Exercise aim: Exactly reproduce the lines from the one containing "Check the free delivery checkbox" through the last line of the data, both ends included, leaving out pictures.

Supplied material:
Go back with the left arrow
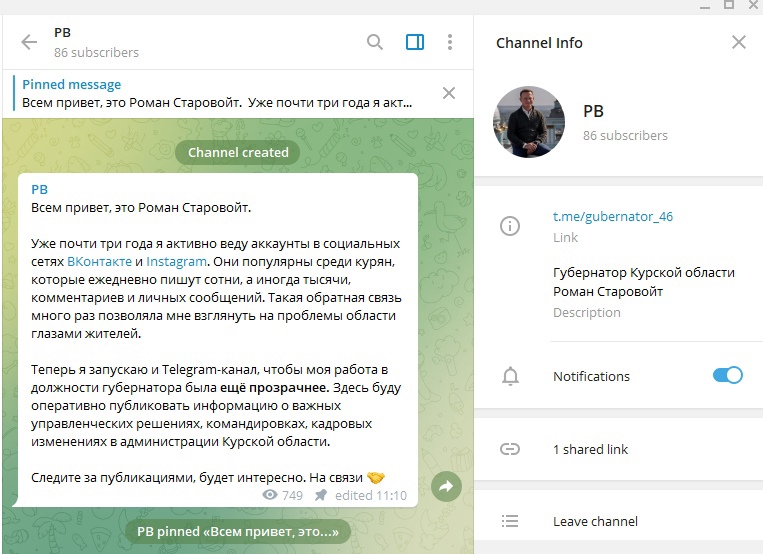763x554 pixels. tap(29, 42)
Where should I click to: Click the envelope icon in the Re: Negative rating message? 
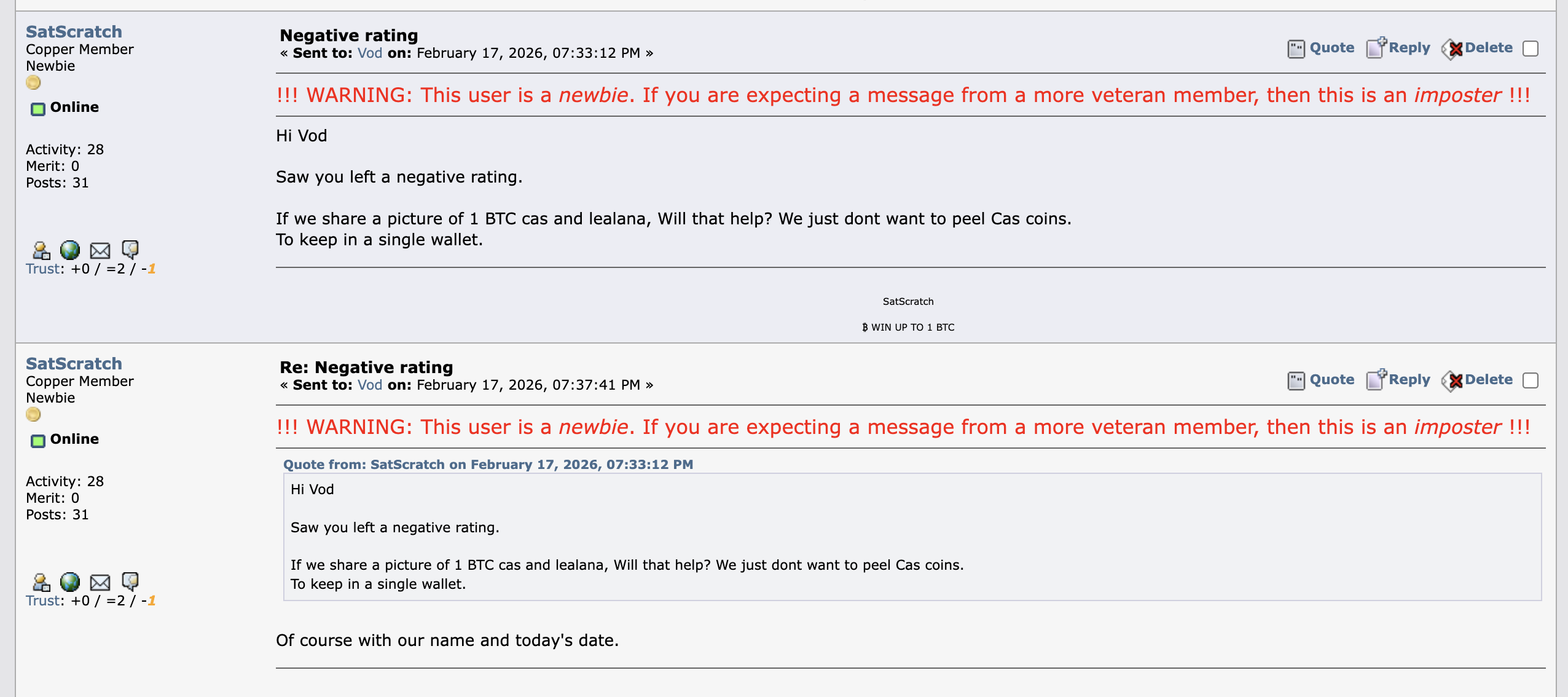click(100, 582)

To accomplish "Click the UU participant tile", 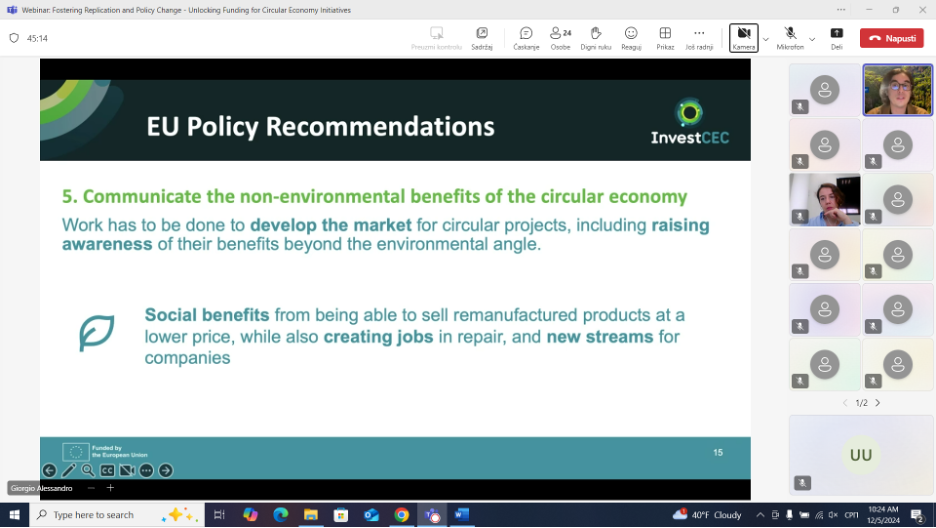I will [860, 455].
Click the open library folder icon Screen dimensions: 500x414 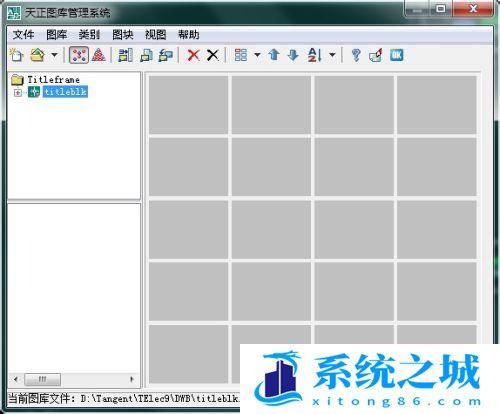click(37, 55)
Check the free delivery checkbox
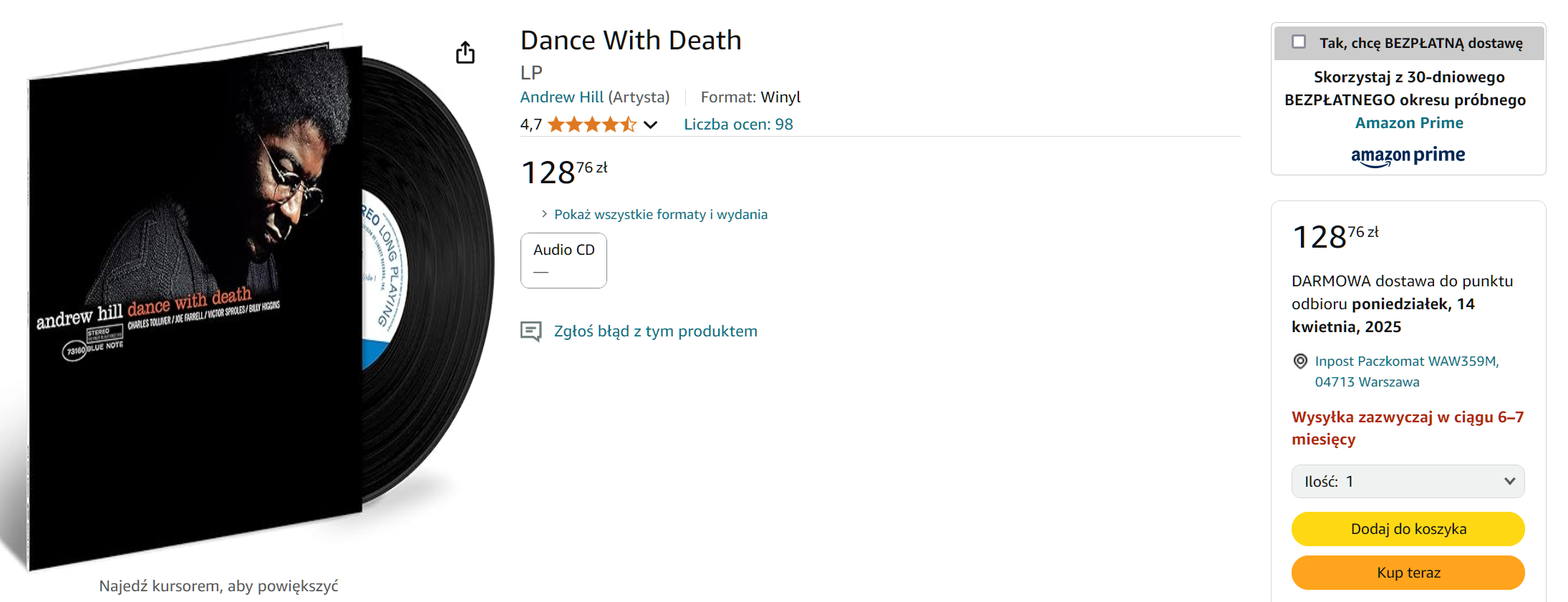1568x602 pixels. pos(1299,42)
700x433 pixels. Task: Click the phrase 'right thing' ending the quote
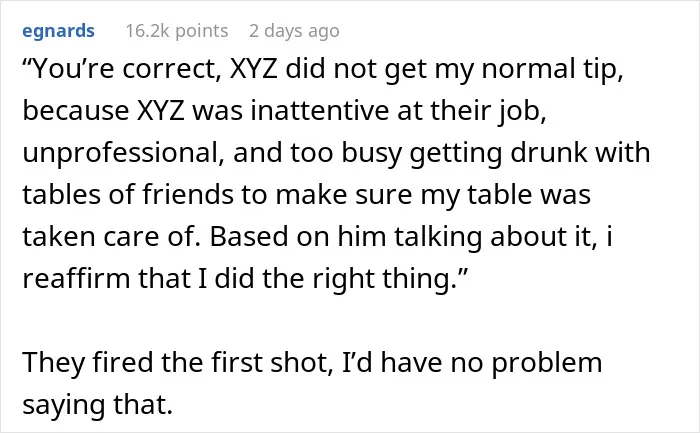(x=382, y=279)
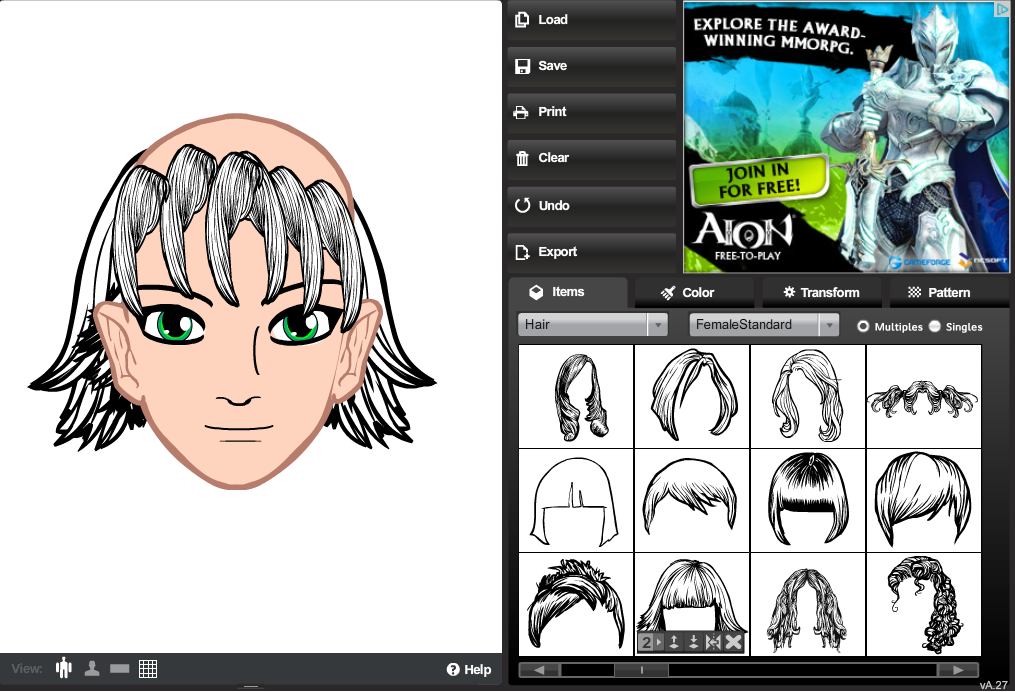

Answer to this task:
Check the free delivery checkbox
1568x602 pixels. pos(1299,42)
700x433 pixels. Task: Click the phrase 'right thing' ending the quote
(x=382, y=279)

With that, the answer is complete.